• _The exercise_: Render the part of the entries that opens with the line containing "Given: Open seller viadeiservi's avatar" and closes with the line containing "Action: [x=547, y=377]" as a Markdown table with the columns Row and Line, one numbered row per line and blank lines skipped. Leave the pictures out of the table.

[Start]

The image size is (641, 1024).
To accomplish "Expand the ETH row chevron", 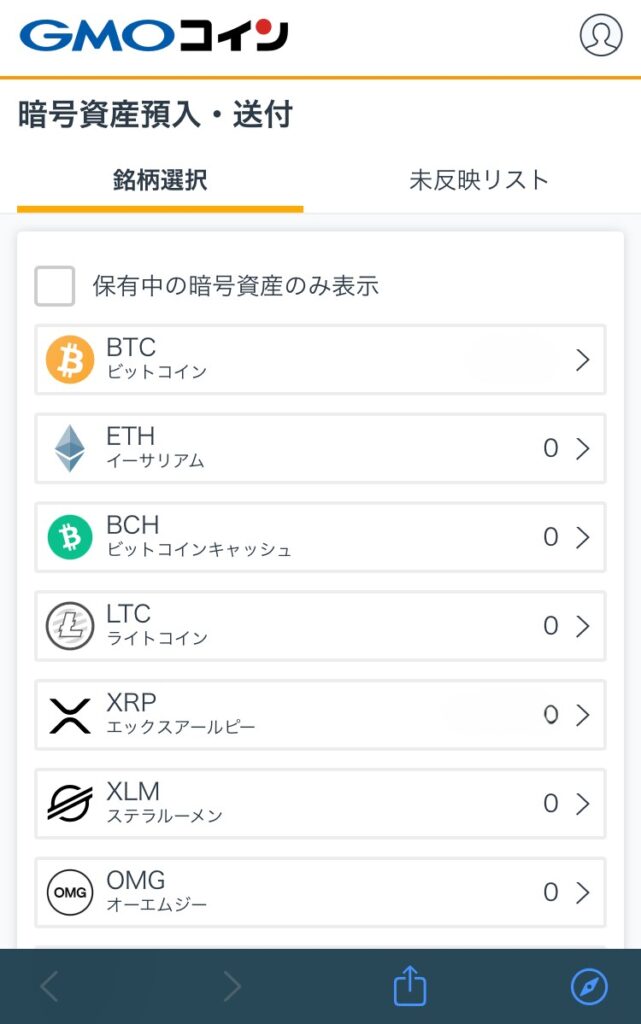I will [583, 449].
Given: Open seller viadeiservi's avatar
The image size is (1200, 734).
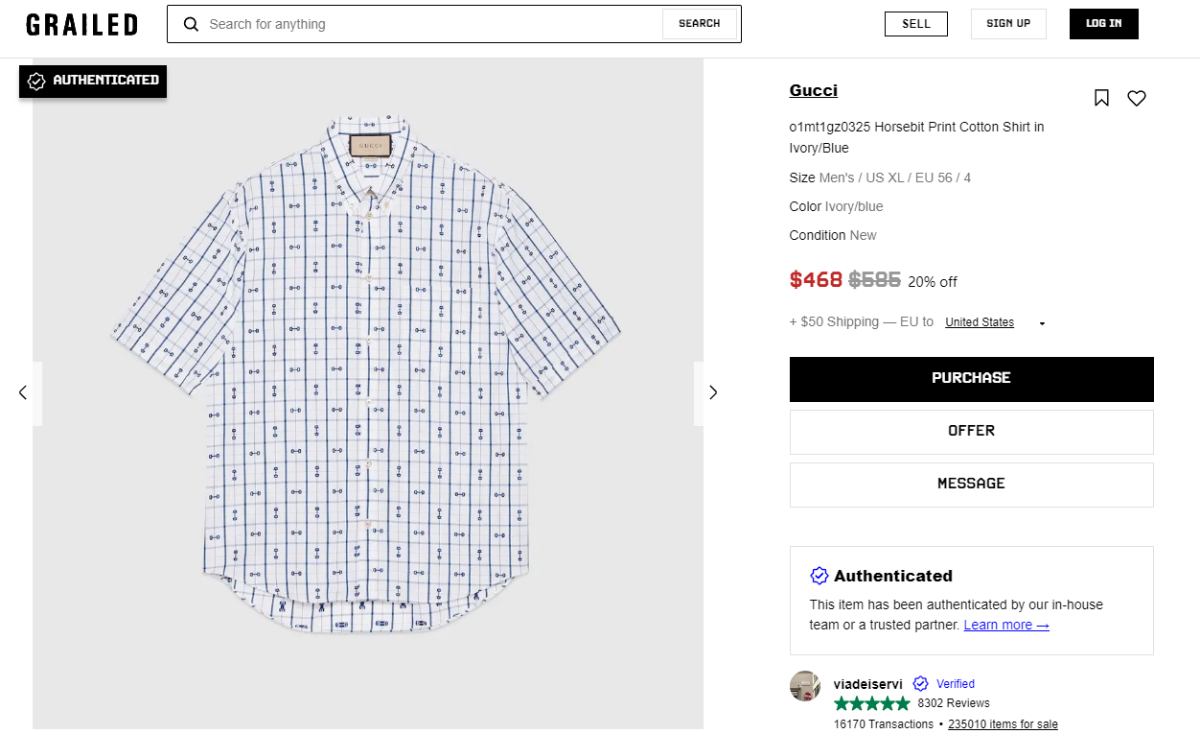Looking at the screenshot, I should tap(805, 686).
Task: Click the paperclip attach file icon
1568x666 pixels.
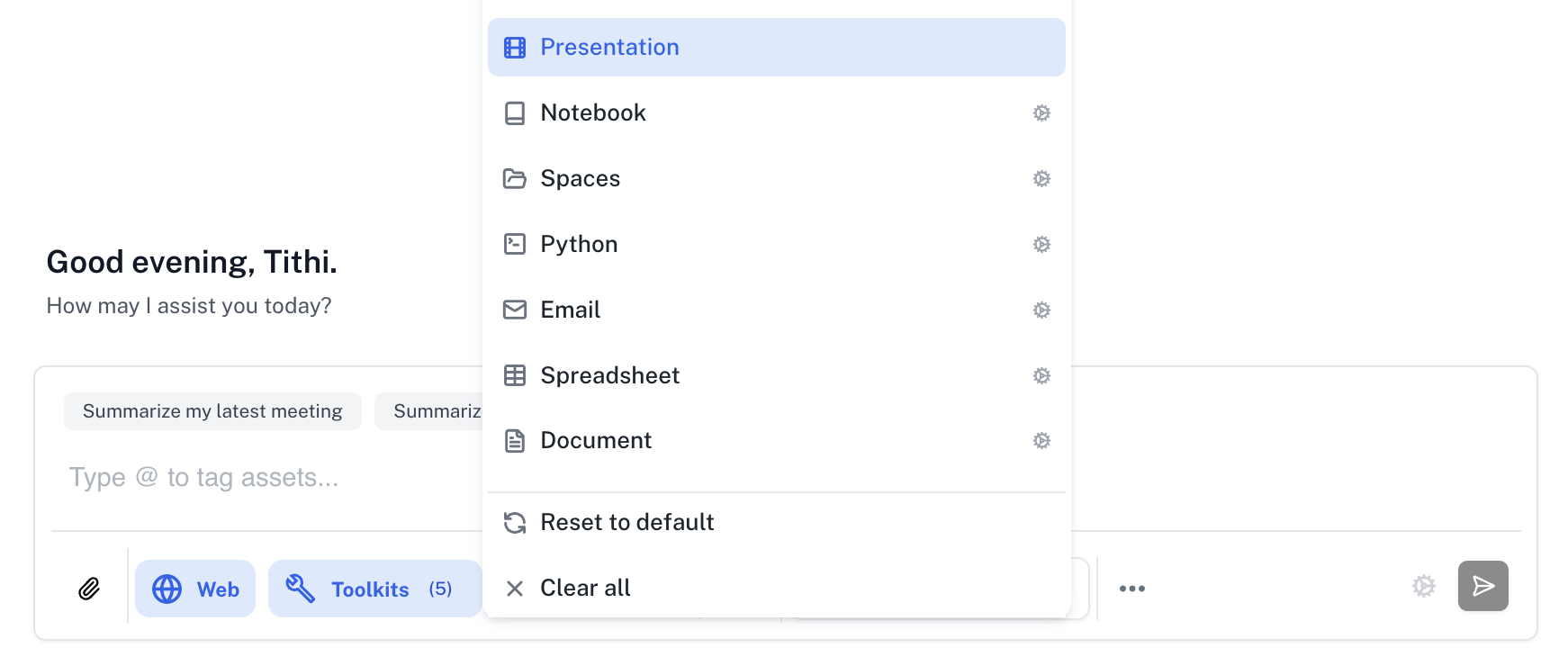Action: click(x=89, y=589)
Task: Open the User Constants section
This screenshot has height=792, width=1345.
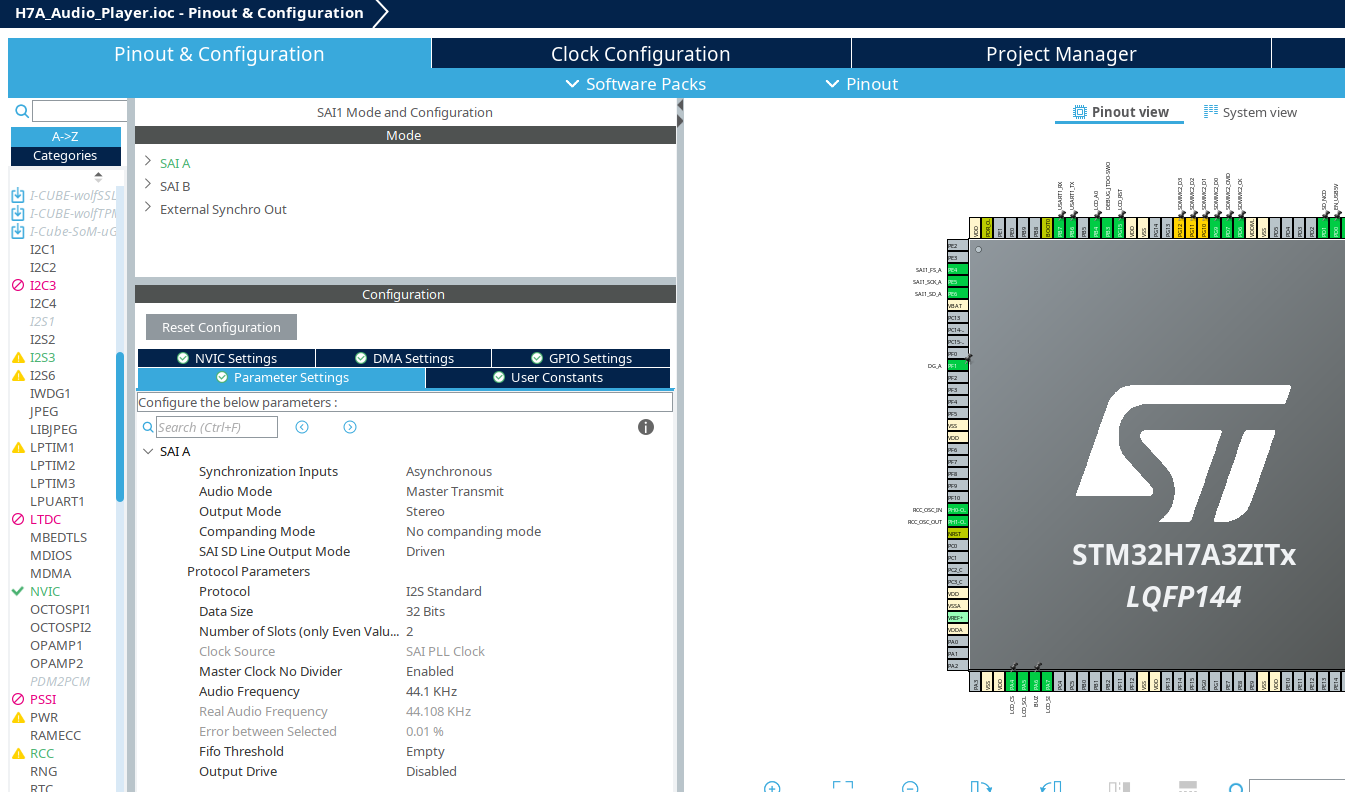Action: [x=547, y=377]
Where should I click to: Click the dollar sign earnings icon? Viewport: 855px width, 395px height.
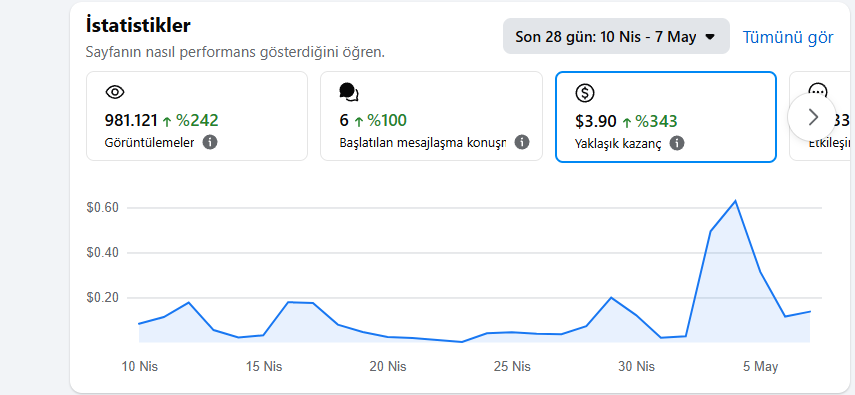[585, 93]
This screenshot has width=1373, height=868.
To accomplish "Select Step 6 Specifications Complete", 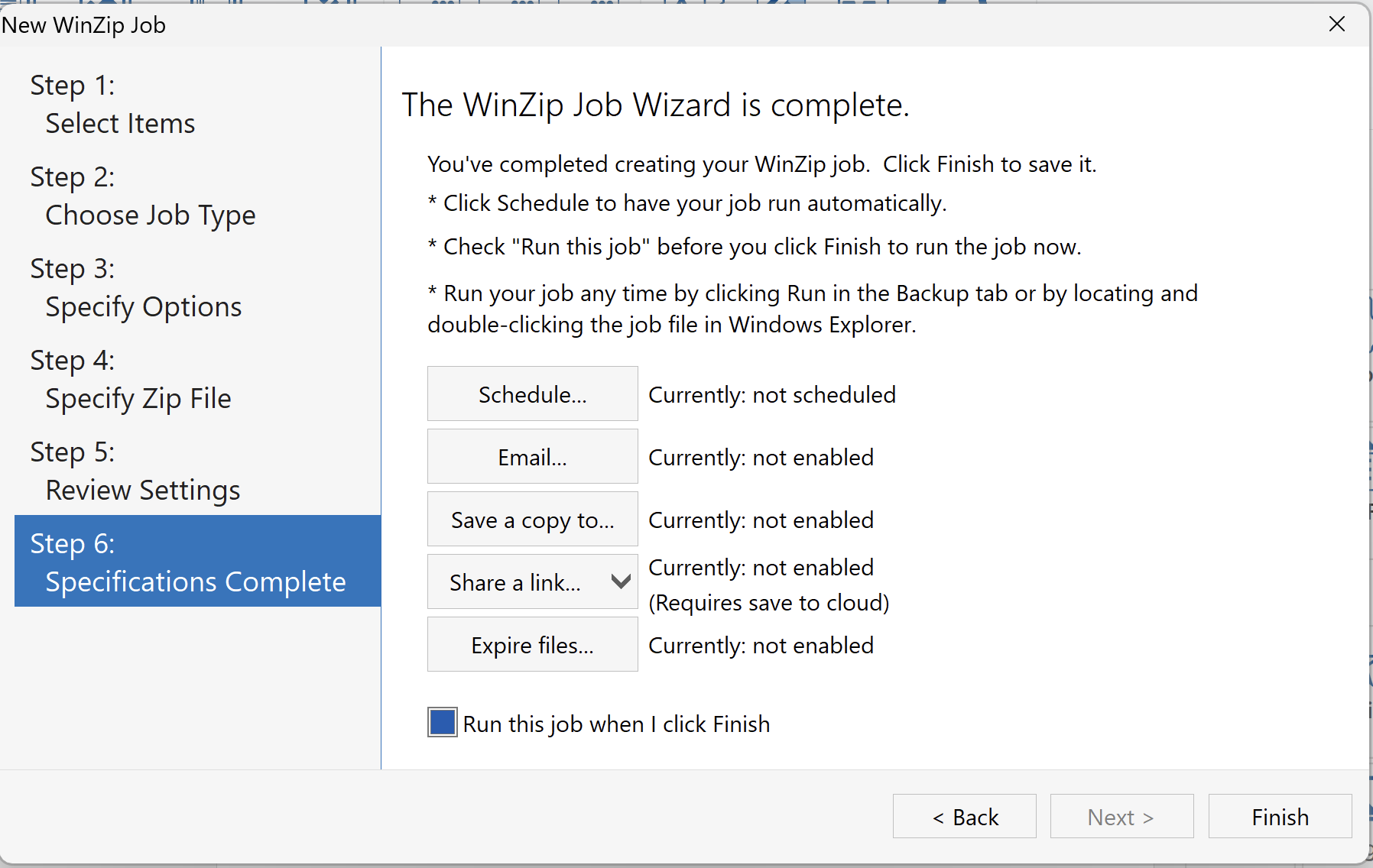I will [x=197, y=561].
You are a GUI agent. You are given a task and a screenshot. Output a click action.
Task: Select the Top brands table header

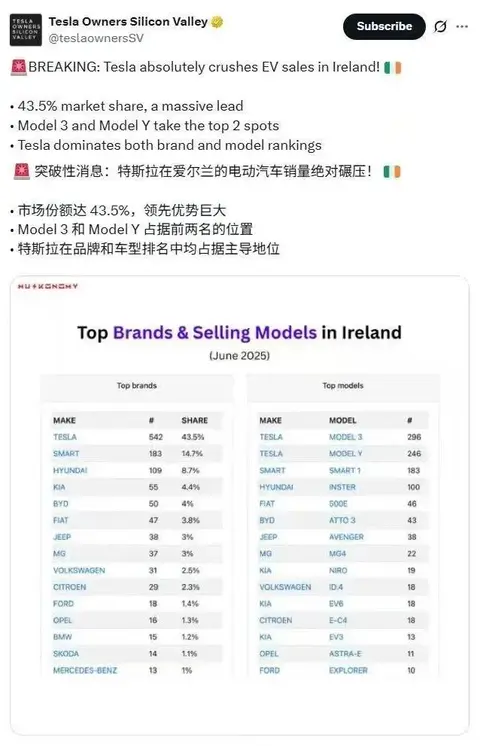pos(137,385)
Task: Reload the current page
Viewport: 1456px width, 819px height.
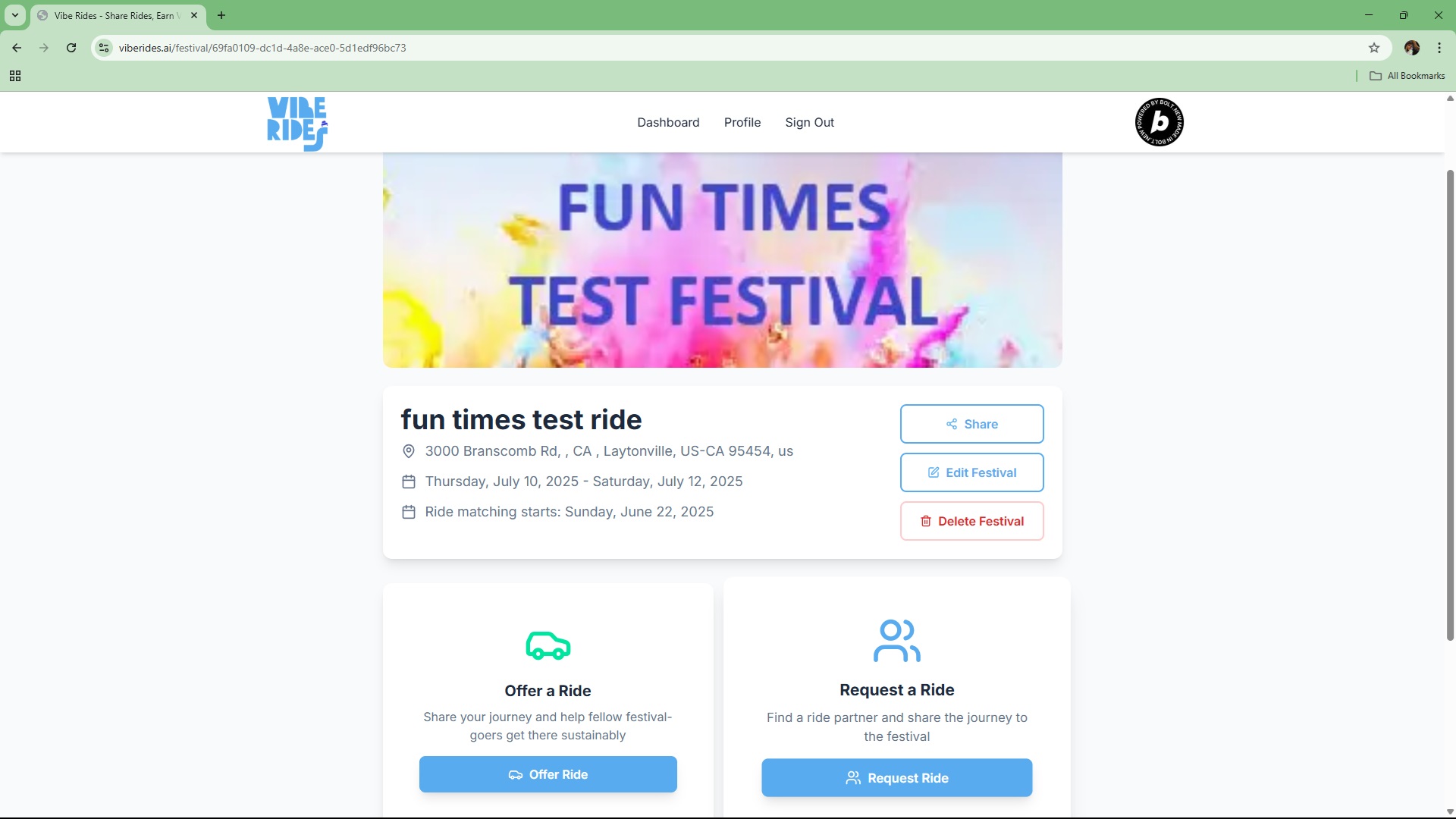Action: point(71,48)
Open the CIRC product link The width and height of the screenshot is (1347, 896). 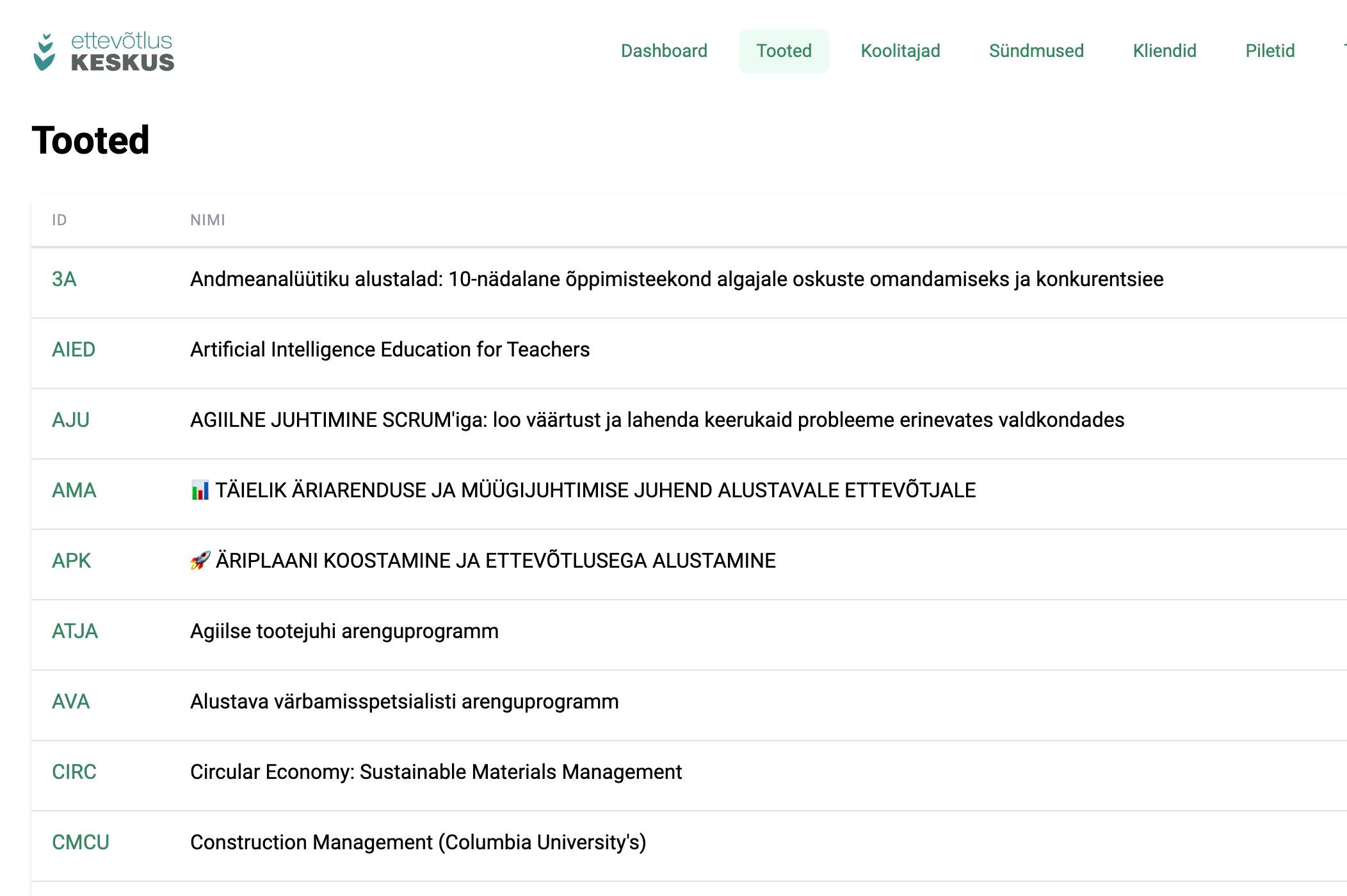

[End]

• _Answer to the exercise_:
| Row | Line |
|---|---|
| 1 | Given: Open seller viadeiservi's avatar |
| 2 | The image size is (1200, 734). |
| 3 | Looking at the screenshot, I should tap(805, 686). |
| 4 | Task: Click the paperclip attach file icon |
| 5 | 1568x666 pixels. |
| 6 | Action: click(x=89, y=589) |
| 7 | Task: Open the User Constants section |
| 8 | This screenshot has height=792, width=1345. |
| 9 | Action: [x=547, y=377] |